National is promising tax cuts which would put thousands of dollars into the back pockets of middle and high-income earners - a dramatic tax policy that lifts all income tax thresholds, so you'd be taxed less on what you earn for 16 months.
For people earning between $60k and $80k, it means savings of around $3000. The tax cuts will cost $4.7 billion and National is taking it out of the COVID-19 rainy-day fund, and to pay down debt it will spend less than Labour on things like health and education.
Plus there will be cuts.

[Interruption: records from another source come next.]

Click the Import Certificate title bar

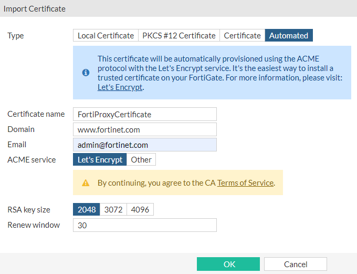point(179,9)
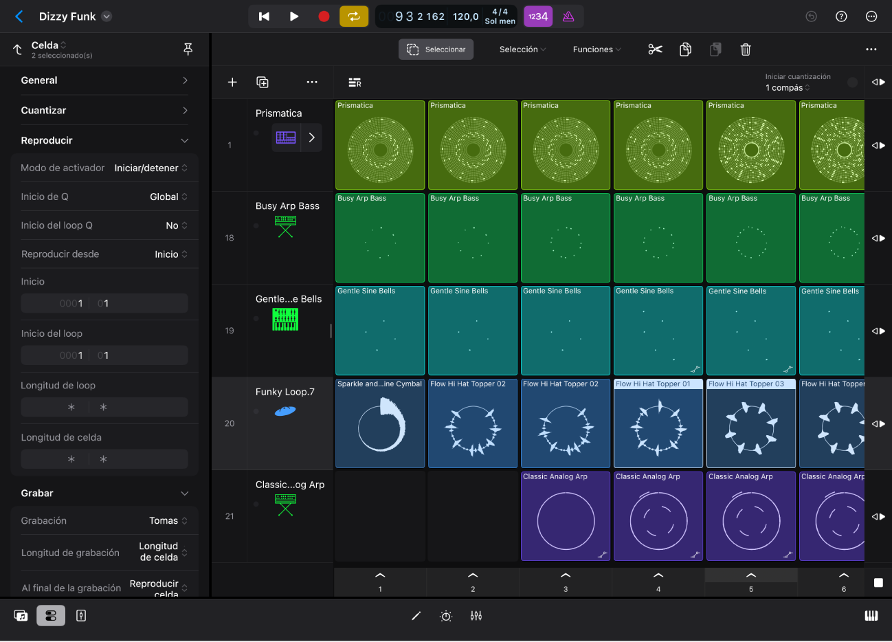This screenshot has height=642, width=892.
Task: Click the duplicate scene icon
Action: 263,82
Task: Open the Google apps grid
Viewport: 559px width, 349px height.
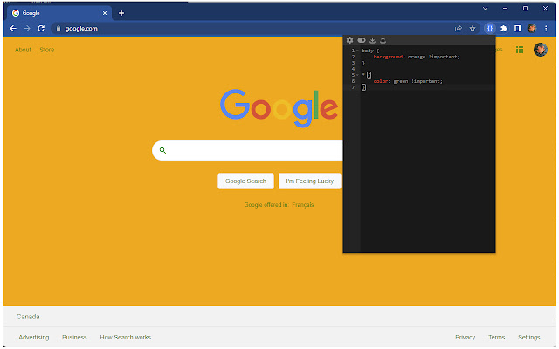Action: click(x=520, y=50)
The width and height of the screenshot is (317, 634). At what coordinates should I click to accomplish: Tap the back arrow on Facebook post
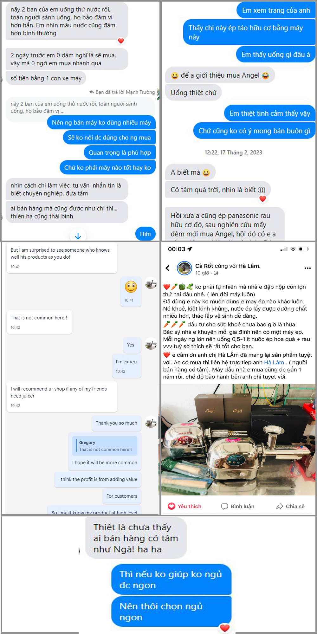click(168, 268)
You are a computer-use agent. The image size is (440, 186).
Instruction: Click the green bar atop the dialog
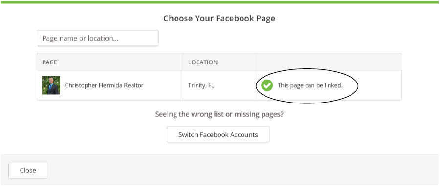click(x=220, y=2)
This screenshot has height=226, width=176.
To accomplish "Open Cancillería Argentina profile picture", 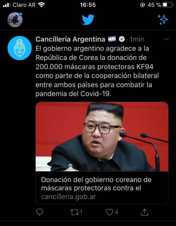I will tap(20, 48).
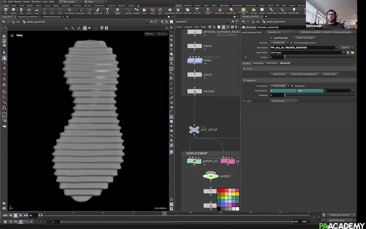Select the switch2 node in the network
366x229 pixels.
click(210, 176)
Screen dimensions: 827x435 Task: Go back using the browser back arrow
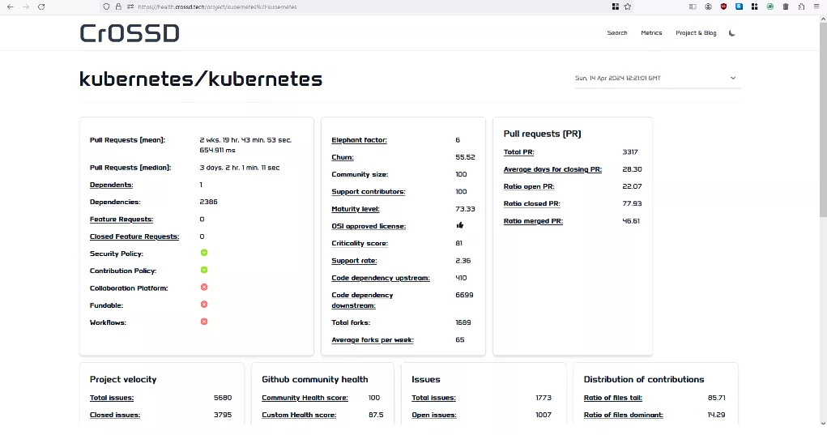point(10,6)
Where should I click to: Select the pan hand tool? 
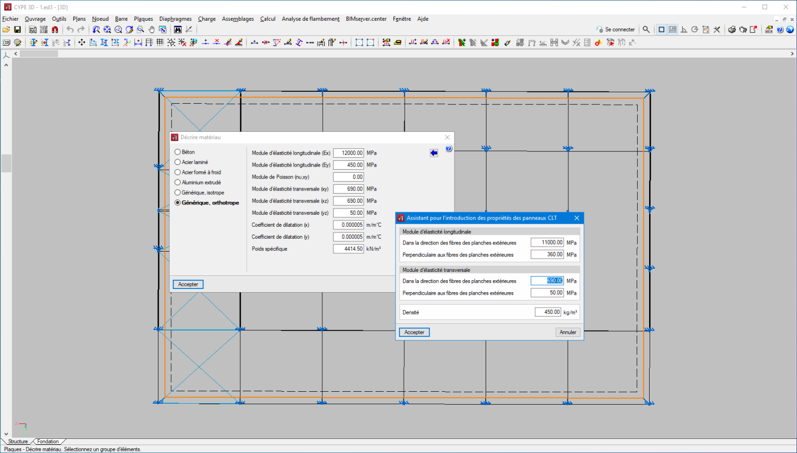point(152,30)
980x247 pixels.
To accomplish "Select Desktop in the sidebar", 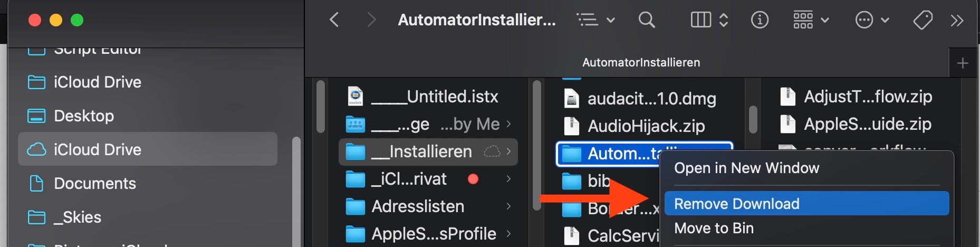I will tap(84, 116).
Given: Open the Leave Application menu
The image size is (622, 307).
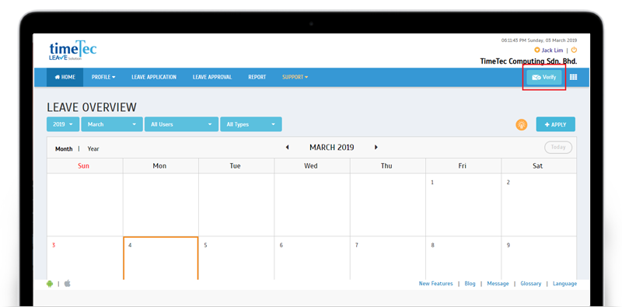Looking at the screenshot, I should 154,78.
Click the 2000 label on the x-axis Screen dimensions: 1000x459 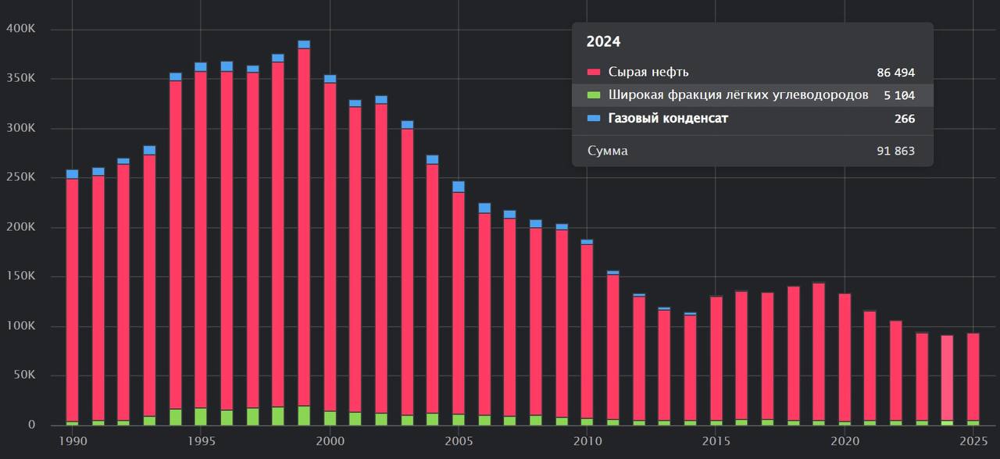click(330, 442)

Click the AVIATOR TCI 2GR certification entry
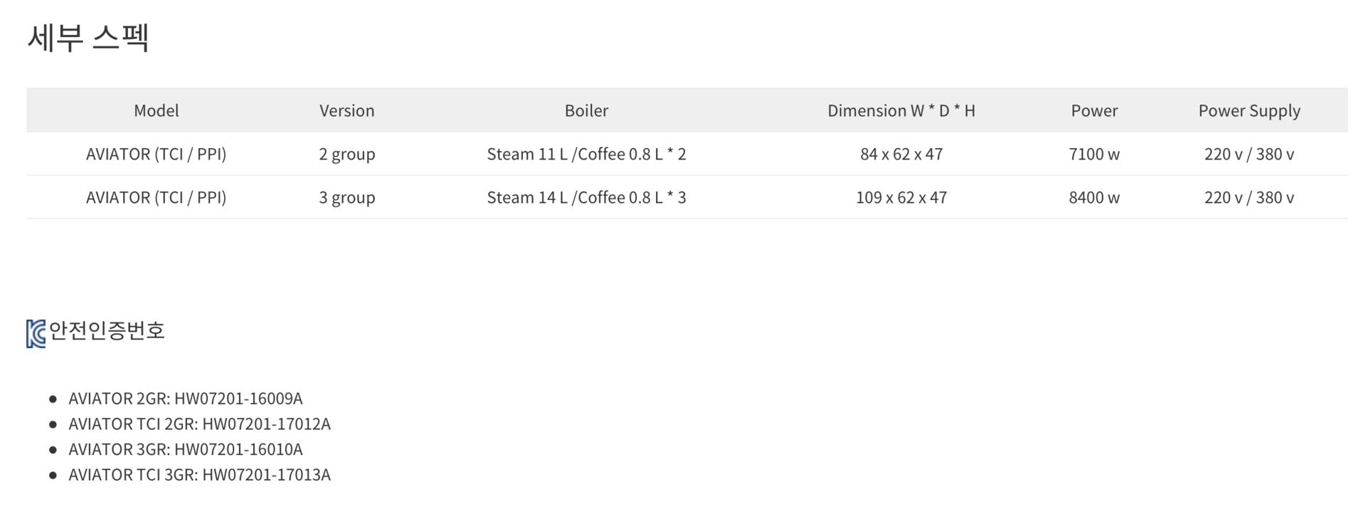click(199, 424)
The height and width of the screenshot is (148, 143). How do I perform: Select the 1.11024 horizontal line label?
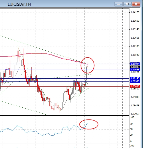135,64
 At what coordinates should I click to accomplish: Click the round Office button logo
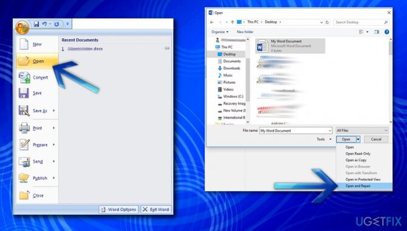click(x=22, y=27)
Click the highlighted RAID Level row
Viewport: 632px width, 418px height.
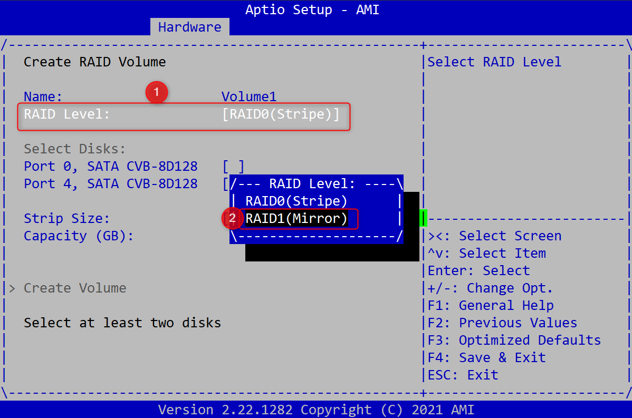click(x=184, y=114)
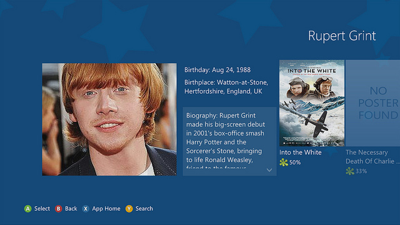Expand the biography with the down chevron
The width and height of the screenshot is (400, 225).
click(x=269, y=170)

Fees-free university is gone, so is KiwiBuild, and Super Fund contributions would be suspended.
National Party leader Judith Collins denies it's an election bribe, but Labour's describing the tax cut promise as "reckless" and "totally irresponsible".
"It's clear that you need to keep more of your money," Collins said on Friday.
National is promising tax cuts 29 days out from polling day.
It would mean between $36 and $46 dollars more a week for middle-income earners, and it would kick in in time for Christmas, lasting for 16 months.
If you earn between $60k and $80k a year you'll get between $2500 and $3500. Lower-income earners get way less - $560 to $900 if you're on $50k.
The bigger end of town earning over $90k pockets $4000, including Collins on her $240k salary.
"I'll probably buy something," she said.
"Times are tough I've got four children," her finance spokesperson Paul Goldsmith said.
Collins joked, "They'll spend it for him."
It didn't take Labour long to brainstorm and coordinate its tax attack lines.
Labour leader Jacinda Ardern described the proposed tax cuts as "totally irresponsible", an analysis her finance spokesperson Grant Robertson agreed with.
"This is not the actions of a responsible party," Robertson said. "It's clearly been done in a desperate way."
Ardern adding, "Now is simply not the time."
The cuts cost $4.7 billion paid for from the Government's COVID-19 'just in case' fund, and Ardern is not happy about that.
"They are raiding that for tax cuts and that's just not right and it is not the actions of a responsible party, let alone a responsible economic manager," she said.
National would spend $6 billion less than Labour on general operating costs - things like education, health and social services.
It would axe fees-free tertiary and KiwiBuild - no love lost there - and contributions to the Super Fund would also be suspended.
"It's crude and extreme," New Zealand First leader Winston Peters said.
National's tax cuts work like this: Income is taxed incrementally in brackets, so you pay more the more you earn. National's proposal lifts all income tax thresholds, so you pay less tax for more of your salary and less for the tax man means more for you.
The tax bands would return to normal in March 2022.
"We can't yoyo in and out of tax cuts just like we have with alert levels," ACT leader David Seymour said. "You're not going to cancel the kids' swimming lessons because the tax cuts ended."
ACT wants the cuts permanent, and they just might.
"Obviously we'd love to be able to keep it permanently but we can't promise that now given the state of the books," Goldsmith said.
Collins said, "I would say to every teacher police officer and nurse there's no one going to back you like we will."
Nothing quite says I back you like cold, hard cash.
Analysis by Political Editor Tova O'Brien
It's definitely election game on! It's a major flagship policy that totally differentiates National from Labour.
To date, we've seen a lot of good policy from both major parties but it's all been fairly interchangeable - real centrist stuff that could have been announced by either National or Labour.
This sets a clear demarcation. It's also a major U-turn for National after Collins ruled out tax cuts just last month.
She says the second lockdown changed everything - a looming election day probably contributed too.